Once again, thank you to all of the fine musicians and people who make the Shelter such a special venue. Let’s continue to work together to make it, and our bands, the best that they can be.
Ernie and one of the Berts...
You can pick up on the frustration in Rick’s message. I get it. There’s a good discussion already going if you’re part of the group. Rick, Randy, & everyone at the Fallout Shelter have always been really cool to us. The sound guys have been great… I’m absolutely terrible with names or I’d mention them here.
My focus/attention span has been crazy lately, so I think the best way to organize my thoughts on this is a completely random bulleted list.
- I used to want a wall of Marshall cabinets… I don’t anymore. In a stadium? Sure! But, the reality is that I play mostly bars… Bars that are small, and sometimes too small to host bands but do it anyway. Lately I have been digging using Erin’s little Fender Hot Rod Deluxe amp or Dave’s killer Egnater Rebel head with my 4×12 Mesa Boogie cabinet. (My Crate Power Block is oddly “OK” live, but absolutely terrible when being recorded.) Not only do we have to provide entertainment, but we have to carry our own crap in & out. An amp that’s a quarter of the size & has twice the balls of most other amps? It’s a win every time in my book. Try it out! (Especially if you’re playing a place downstairs like the Fallout Shelter or upstairs at the Smiling Moose.)
- Let the sound guy do his job. The sound guy at any given venue has been hired to make you sound good. Don’t piss him (or her) off. Don’t insist on turning your stage volume up until you hear the mix from the monitors, or go sit in the house yourself to hear the mix. Want to have the most rock n’ roll attitude in the room? Just play, and don’t give a crap what it sounds like.
- Suck it up. Shit happens. Monitors screech, cut out, blow up, sound like mud, or are entirely non-exsitant at times. There are still people sitting there waiting for you to play. Play! Don’t ask the sound guy to adjust a different level after every song. Once one or two songs in? No problem. All night long? Just deal with it.
- Use the drum shield. I think I’ve only ever played at one place where the drummer sits behind a shield. They asked, so we did it. I even put a sign on it that says something like “don’t tap on glass” that I think is still there. It gives the sound guy further control over the room… and the monitors. As long as you have a monitor in there for the drummer, it shouldn’t be a huge issue.

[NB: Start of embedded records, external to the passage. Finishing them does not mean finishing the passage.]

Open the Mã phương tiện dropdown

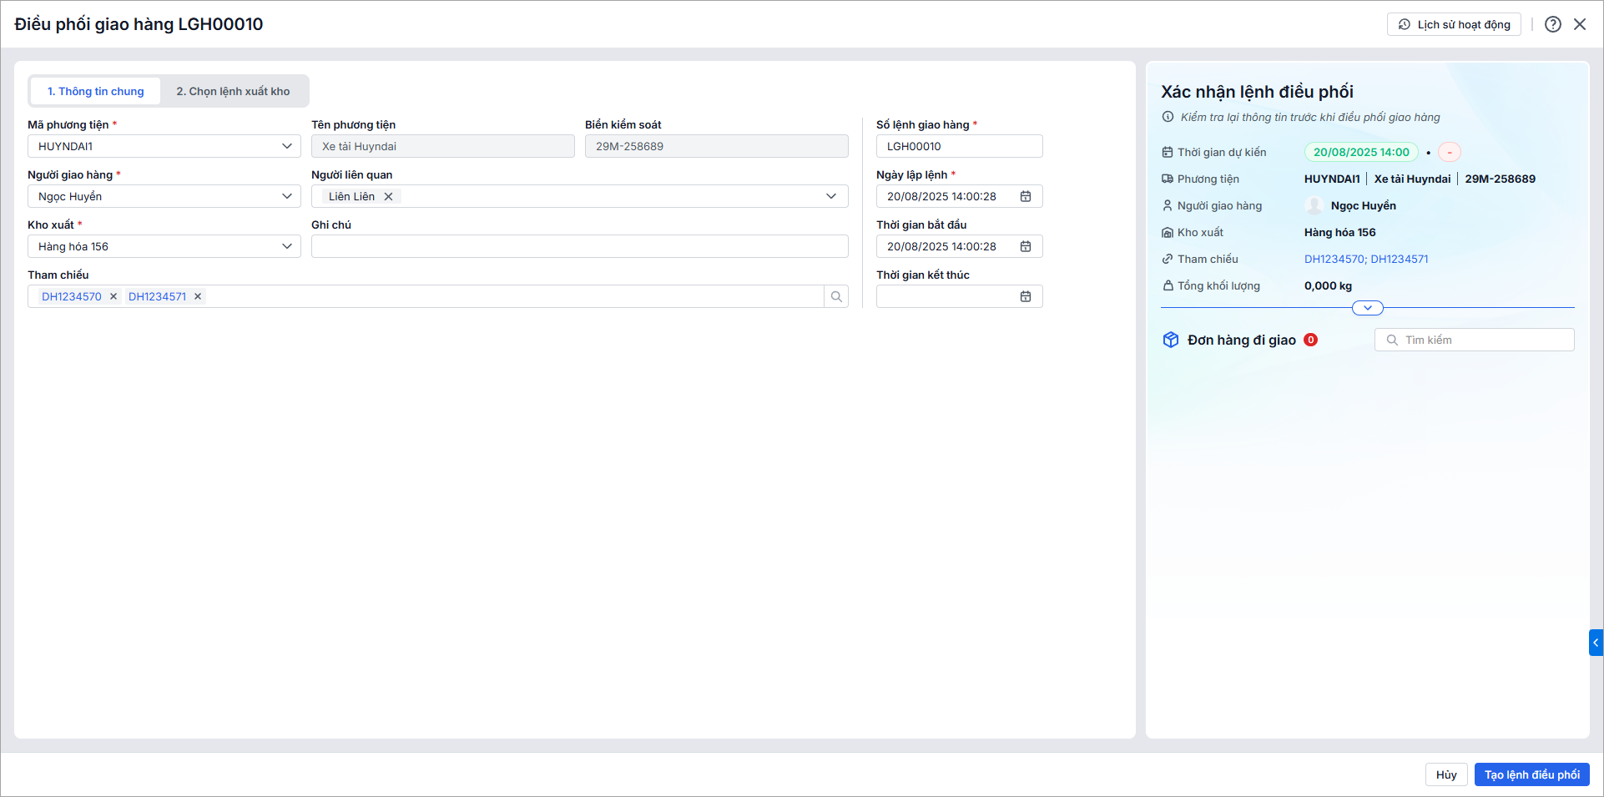(286, 146)
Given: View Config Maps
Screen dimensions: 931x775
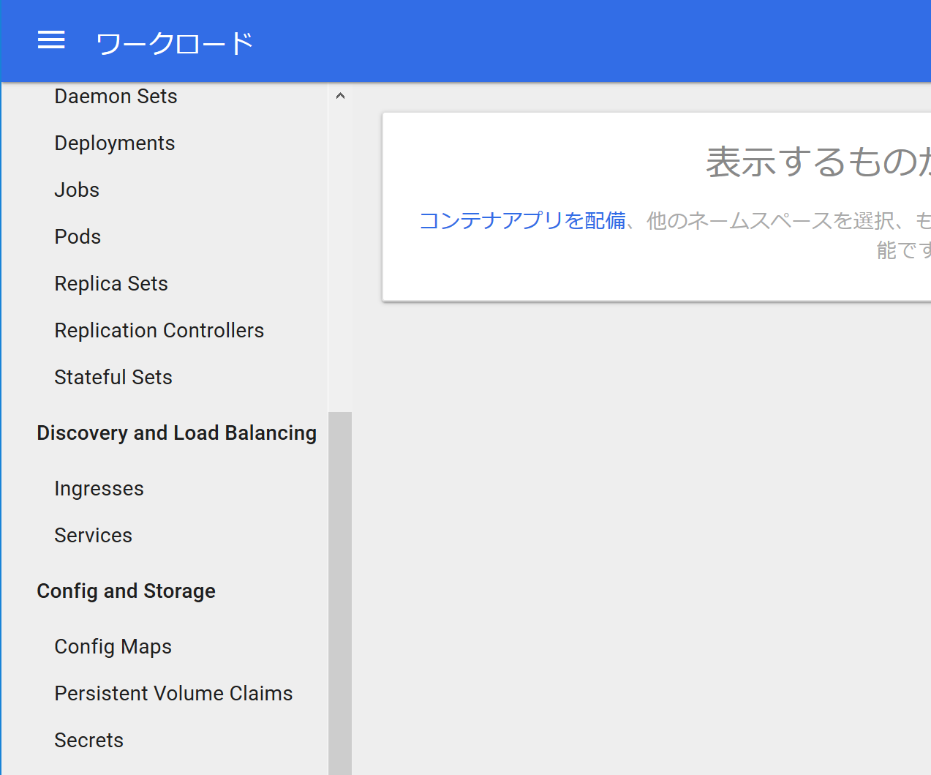Looking at the screenshot, I should tap(113, 646).
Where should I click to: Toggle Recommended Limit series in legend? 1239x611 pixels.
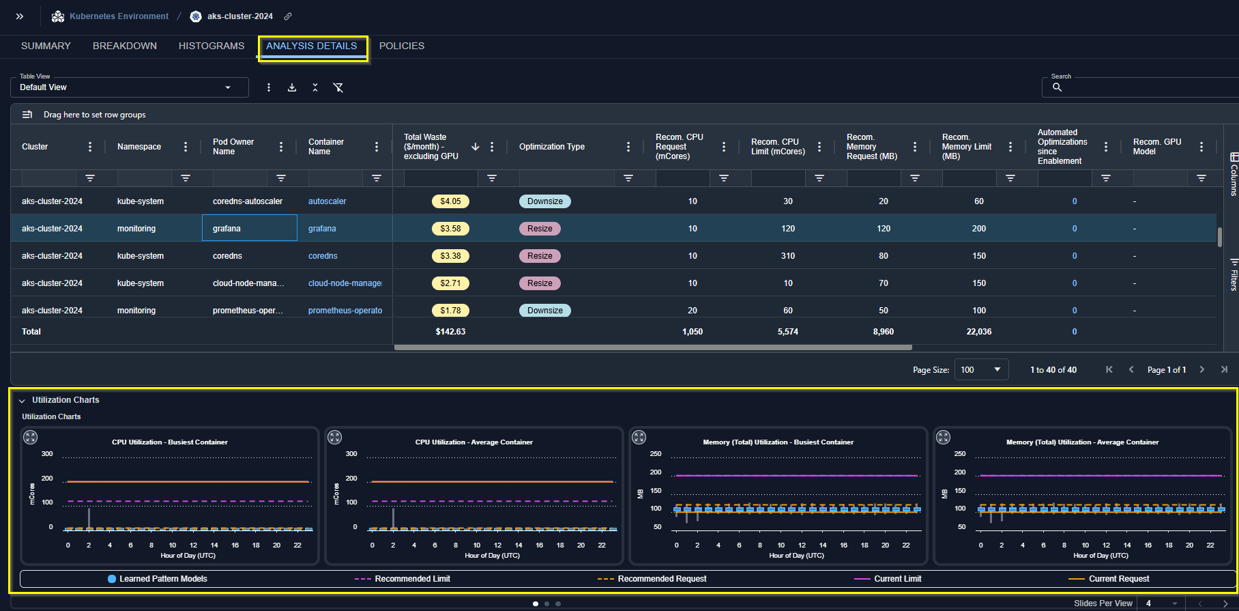tap(403, 579)
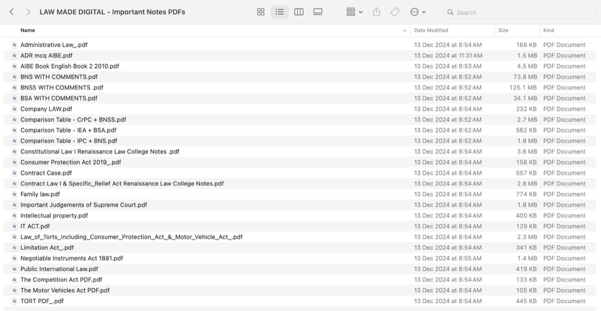Sort by Kind column header

pos(548,31)
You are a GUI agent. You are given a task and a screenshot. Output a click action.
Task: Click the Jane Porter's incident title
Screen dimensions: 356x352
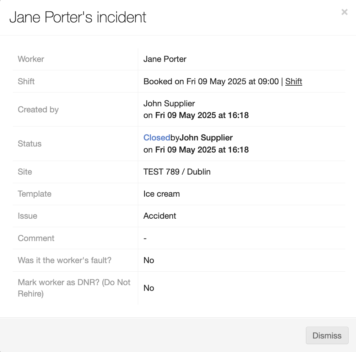(x=78, y=17)
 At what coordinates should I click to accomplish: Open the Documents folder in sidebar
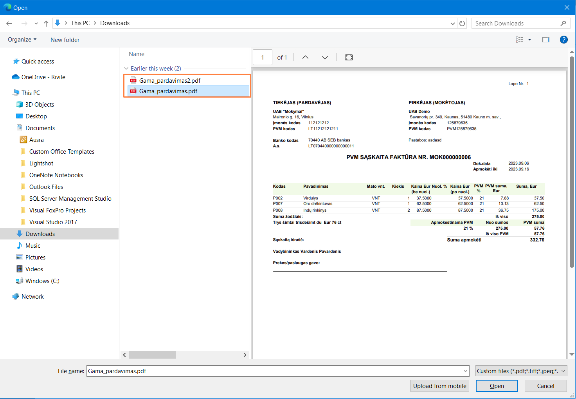[x=40, y=128]
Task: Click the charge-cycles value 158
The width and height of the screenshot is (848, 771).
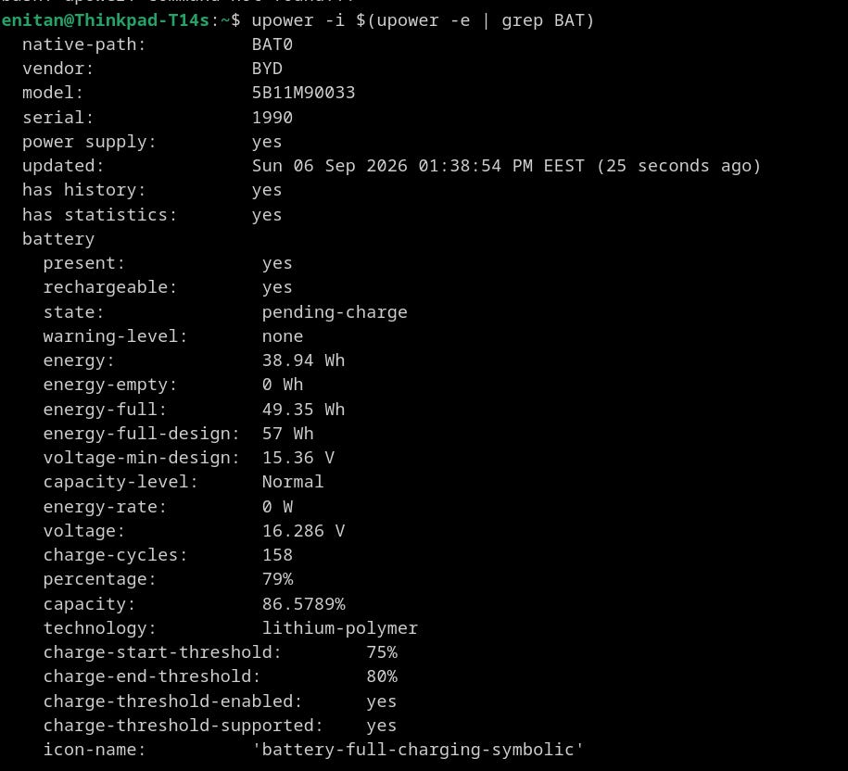Action: point(277,555)
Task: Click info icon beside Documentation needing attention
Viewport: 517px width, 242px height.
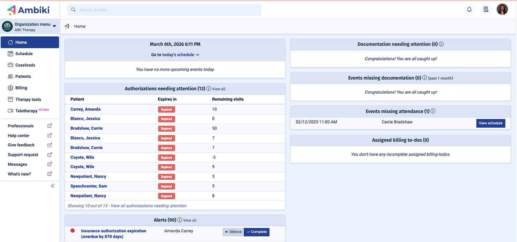Action: [441, 44]
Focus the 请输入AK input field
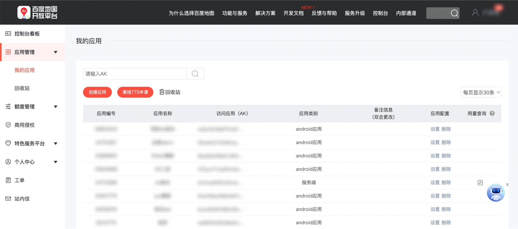Image resolution: width=518 pixels, height=229 pixels. 135,74
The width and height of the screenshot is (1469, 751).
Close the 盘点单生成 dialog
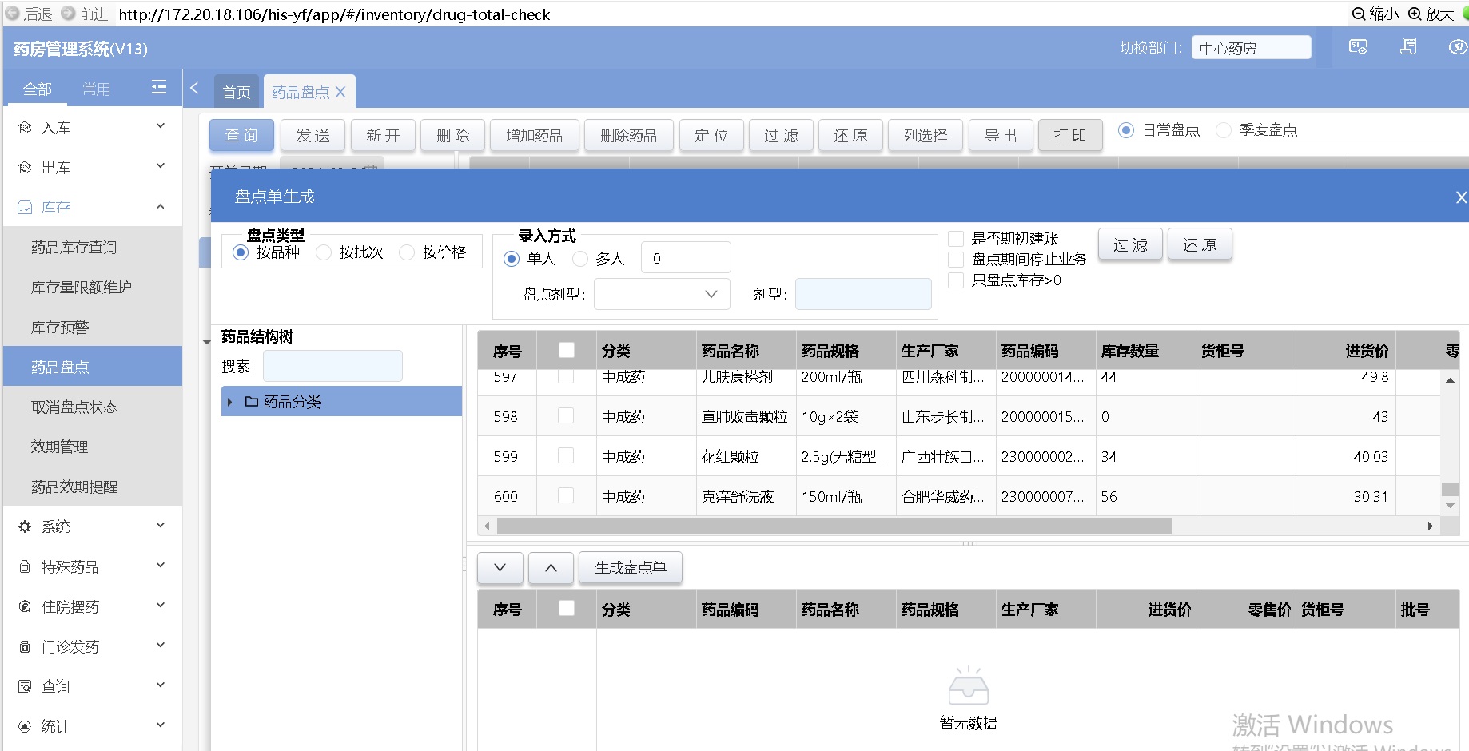(1460, 197)
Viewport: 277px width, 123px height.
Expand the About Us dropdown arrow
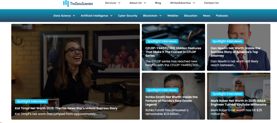(145, 3)
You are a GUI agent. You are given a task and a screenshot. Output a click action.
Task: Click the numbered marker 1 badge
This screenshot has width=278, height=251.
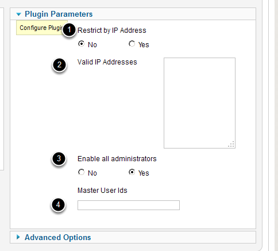click(x=69, y=29)
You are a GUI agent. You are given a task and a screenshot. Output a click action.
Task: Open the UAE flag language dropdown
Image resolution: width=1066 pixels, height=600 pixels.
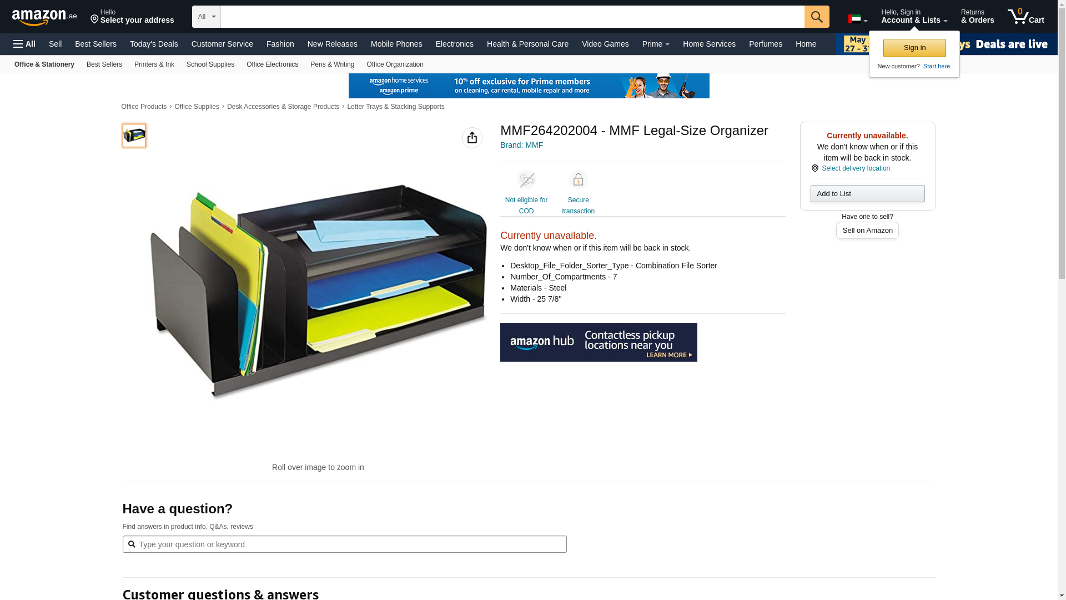pyautogui.click(x=858, y=19)
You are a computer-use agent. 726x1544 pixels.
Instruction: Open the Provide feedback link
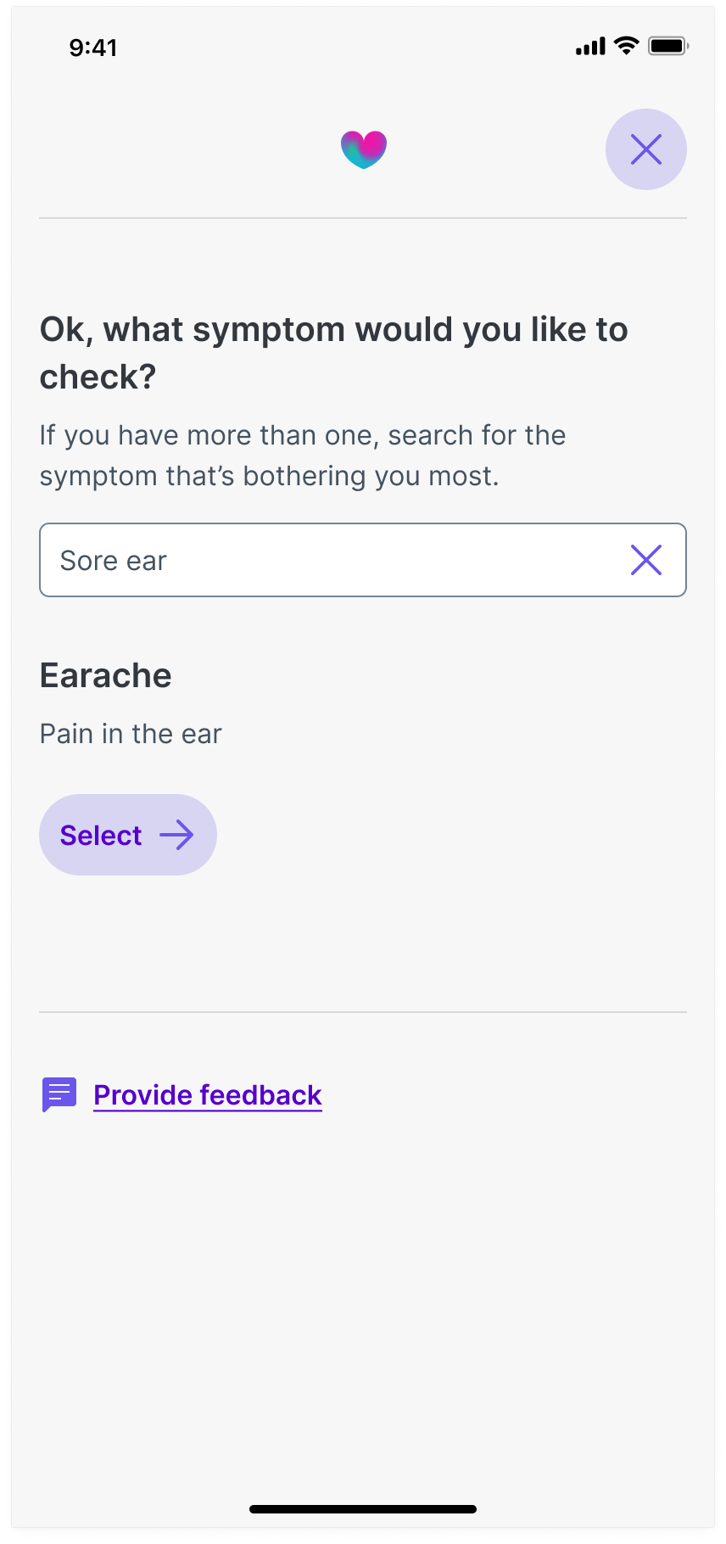(x=207, y=1094)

It might feel & look weird, but if Dave Grohl can do it, you can do it.
Please don't feed the drummer.
That’s all that comes to mind right now. I’m sure there will be more. For their part, it looks like the Fallout Shelter is open to suggestions in improving their monitoring system & the overall sound for the room. I’d suggest some kind of acoustic wall tiles to keep already loud noises from reverberating, but that’s just me.
I’d like this to start a discussion about sound at smaller venues all around Pittsburgh, & well… everywhere. In the comments section below, post your thoughts!